Department of Educational Psychology


Date of this Version



Published in School Psychology Quarterly 18:1 (2003), pp. 1–21. Copyright © 2003 American Psychological Association. Used by permission. “This article may not exactly replicate the final version published in the APA journal. It is not the copy of record.”


Whereas there exists a vast literature investigating consumer satisfaction ratings of various behavioral interventions, the majority of these studies have been limited to analogue conditions, which may compromise utility and generalization. Additionally, most research has failed to explore multiple-source, multiple-setting data in the investigation of treatment acceptability.

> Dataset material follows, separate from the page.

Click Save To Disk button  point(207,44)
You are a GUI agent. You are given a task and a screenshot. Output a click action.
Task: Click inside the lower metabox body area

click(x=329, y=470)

This study investigated parent, teacher, and child treatment acceptability ratings derived from field-based conjoint behavioral consultation cases. Data indicate that overall, parents, teachers, and children rated conjoint behavioral consultation–based behavioral interventions as very to highly acceptable. For parents, interventions with a reductive component were rated as more acceptable than interventions using both positive and negative components; no significant differences were found among teacher and child group ratings. For teachers, there was a positive relationship between (a) intervention complexity and treatment acceptability ratings and (b) problem severity ratings and treatment acceptability ratings. Additionally, regression analyses indicate that for teachers, the interaction of complexity and problem severity significantly predicted teacher treatment acceptability ratings, with teacher severity ratings demonstrating greater predictive validity. Implications of these findings and directions for future research are explored.